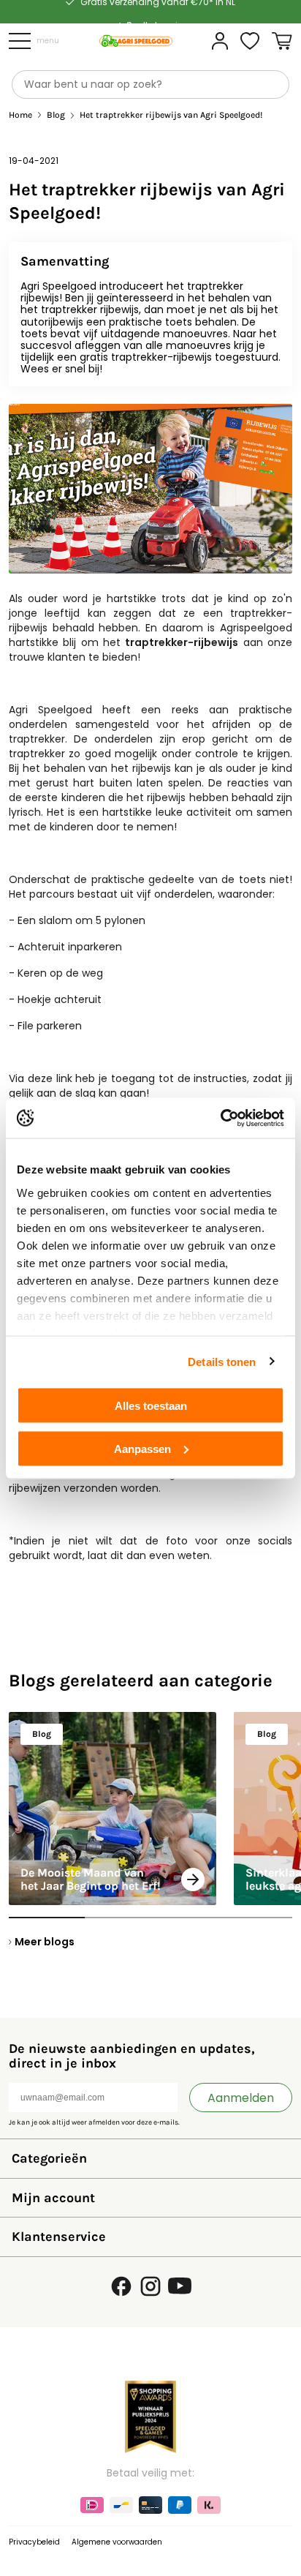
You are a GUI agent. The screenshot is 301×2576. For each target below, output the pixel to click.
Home (20, 115)
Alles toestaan (151, 1406)
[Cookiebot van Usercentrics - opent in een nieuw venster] (220, 1117)
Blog (56, 115)
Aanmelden (240, 2097)
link (64, 1078)
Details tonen (222, 1361)
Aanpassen (142, 1448)
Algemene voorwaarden (117, 2541)
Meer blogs (45, 1941)
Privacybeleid (34, 2541)
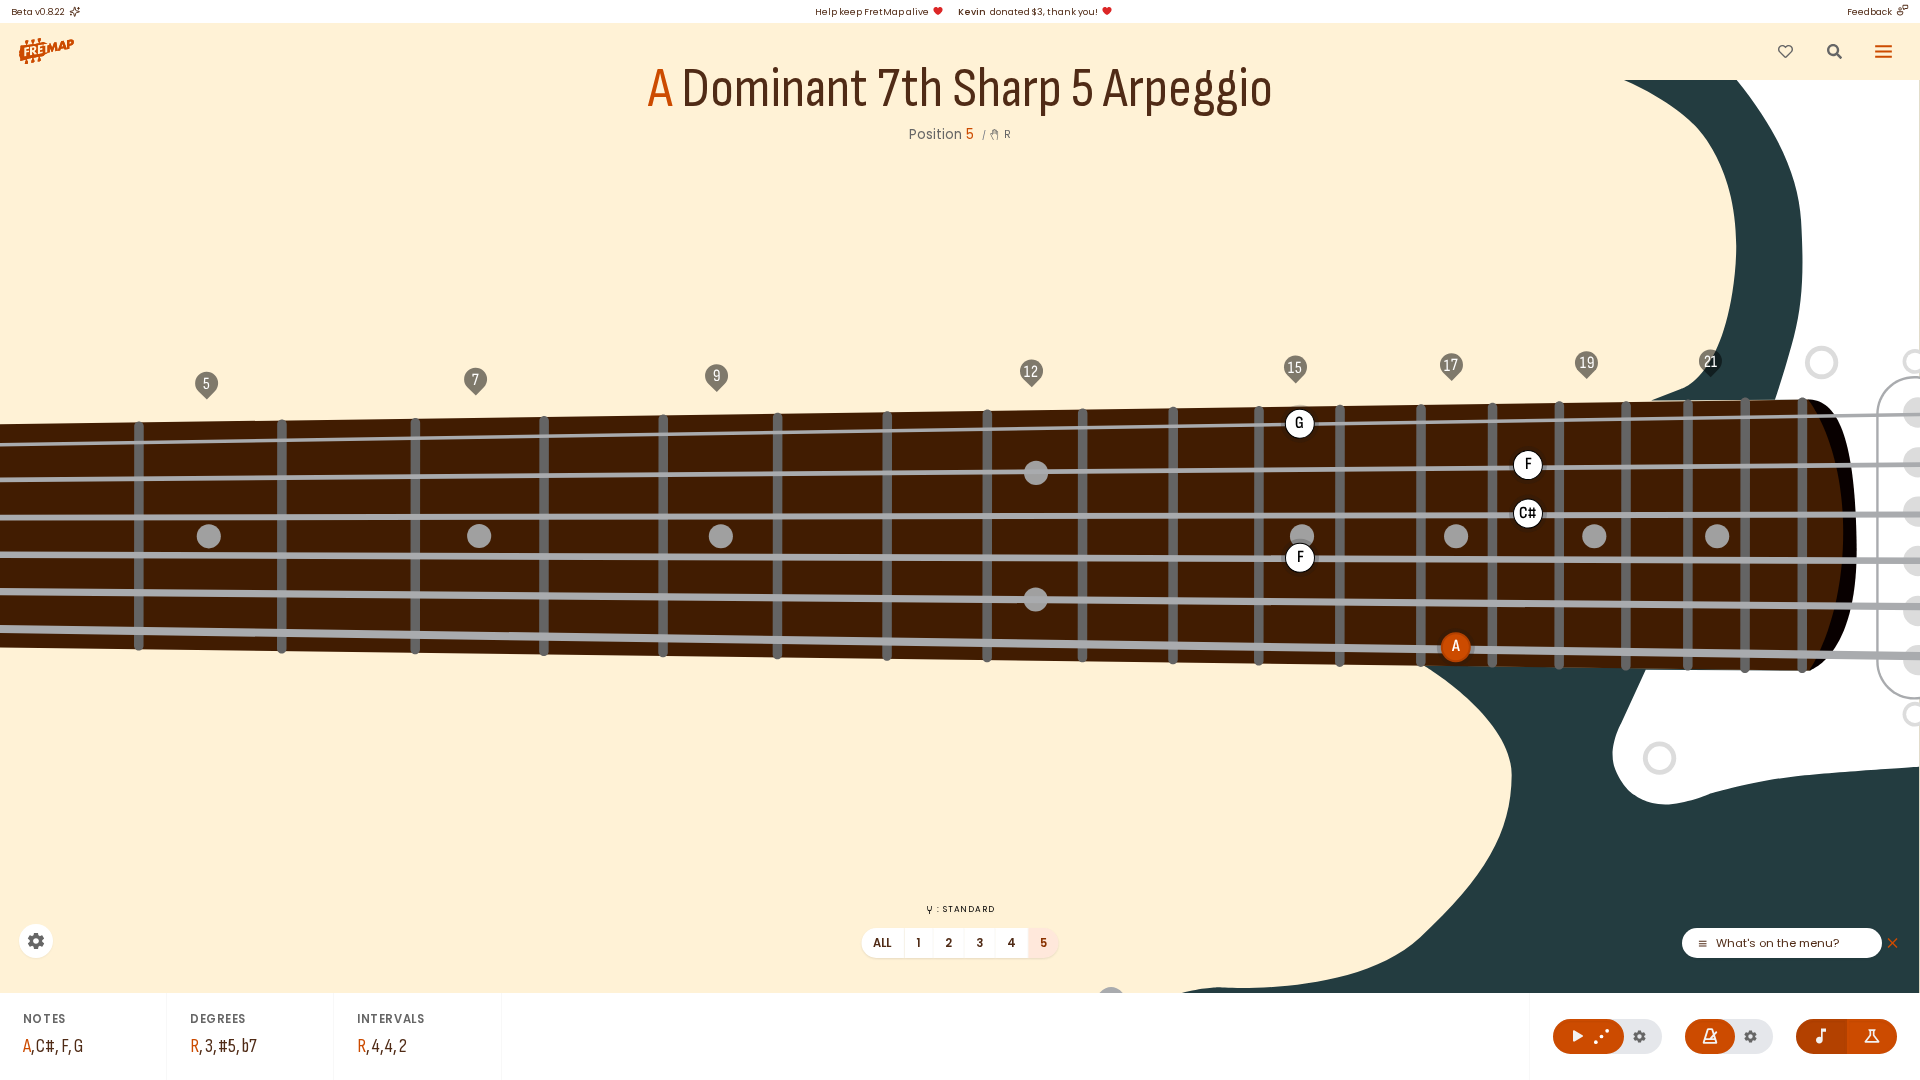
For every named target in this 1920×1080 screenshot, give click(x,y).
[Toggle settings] (36, 941)
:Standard (965, 909)
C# (720, 432)
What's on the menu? (1777, 943)
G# (64, 441)
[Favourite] (1785, 51)
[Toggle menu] (1884, 51)
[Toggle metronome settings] (1750, 1036)
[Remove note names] (1821, 1036)
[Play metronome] (1710, 1036)
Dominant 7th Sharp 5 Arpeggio (977, 89)
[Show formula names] (1872, 1036)
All (882, 943)
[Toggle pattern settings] (1639, 1036)
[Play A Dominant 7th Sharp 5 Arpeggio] (1588, 1036)
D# (938, 428)
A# (349, 437)
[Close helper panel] (1892, 943)
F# (1216, 424)
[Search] (1834, 51)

AIM OF THE EXERCISE: Your answer should be a single number: the count of lines in the entries that contain "names".

RESULT OF THE TASK: 2